Indian government bonds are likely to be included in the JPMorgan emerging market global index early next year as New Delhi still needs to address various operational issues, sources familiar with the matter said.
Investors had expected a decision on this could come as early as this month when operators meet to review the composition of the index and after Russia's exit earlier this year. The latter led foreign investors to step up purchases of Indian government bonds with no investment cap.
Local bond settlement rules, tax complexities and the way in which investors will repatriate dollars are among the operational issues that still need to be resolved, said a fund manager at a large global fund. Index investors tend to favour international settlement platforms such as Euroclear but India has said it wants to settle bonds onshore, like China.
"India is working to get its bonds included but operationally it is not ready," one of the sources said.
The Indian rupee turned lower and yields rose after news of the delay in inclusion. The rupee which earlier in the session rose to 81.31 dropped to 81.64, just shy of the record low of 81.6525 reached on Monday.
Benchmark 7.26% 2032 bond yields rose to 7.37% from the day's low of 7.27% after the story.

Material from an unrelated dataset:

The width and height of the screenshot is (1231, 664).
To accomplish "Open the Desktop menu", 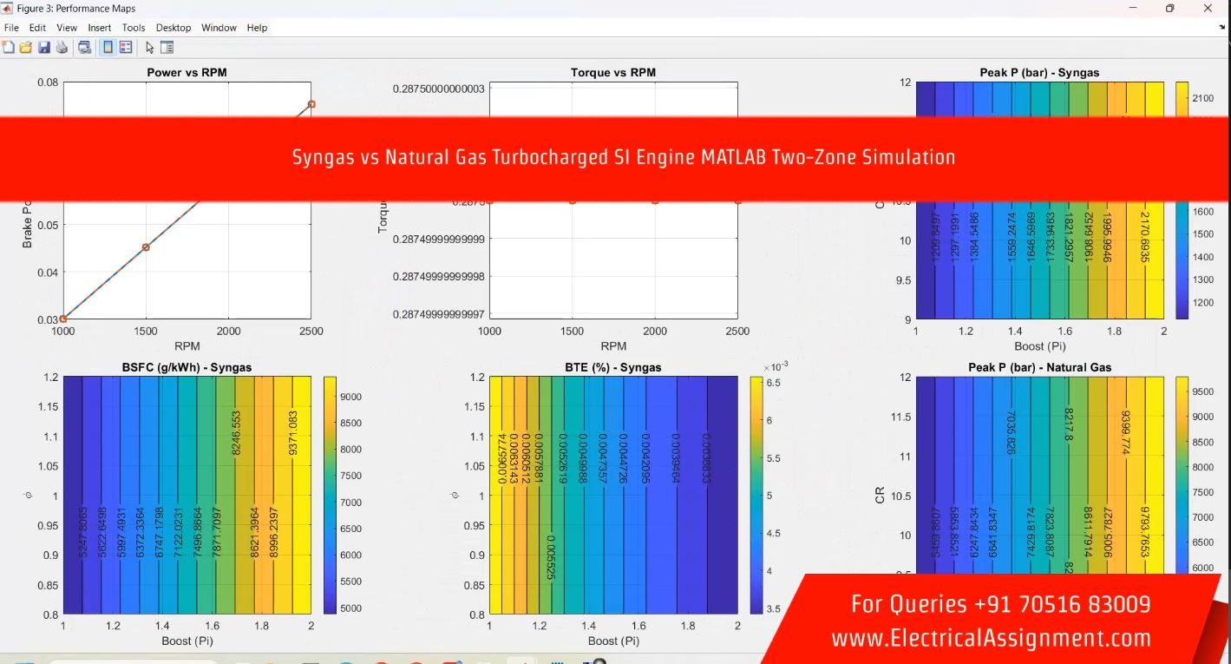I will (x=174, y=28).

The government and the Reserve Bank of India are expected to sort out some of these issues by the end of 2022, said two of the sources. If resolved, an announcement on India's inclusion could come early next year, they said. The sources did not want to be named as they are not allowed to speak to the media.
India's finance ministry and JPMorgan did not immediately respond to Reuters' request for comment.
India has sought to be included in global bond indexes since 2013, but that ambition has been held up by a number of factors over the years, and JP Morgan only began considering India's inclusion in its global bond index in 2021.
If successful, India would be the last major emerging market to be added to the JP Morgan index.
Its inclusion could result in additional flows of as much as $30 billion within 10 months into the Indian government bond market, Morgan Stanley estimated earlier this month.
Last year, Morgan Stanley predicted that it could generate $170 billion to $250 billion of inflows over the next decade.
Most of JPMorgan's index investors are in favour of including India in the index, but think issues such as investor verification and settlement rules need to be ironed out first, three of the sources said.
India is opposed to providing any capital gains tax waivers to overseas debt investors and wants global bond index operators to consider the local settlement of its government securities if they are included in their indexes, according to two separate Reuters reports.
"It is not insurmountable, but right now there is no transparency on how a capital gains tax would be calculated or levied, so we wouldn't be surprised if there was a delay," said Jennifer Taylor, head of emerging market debt at State Street.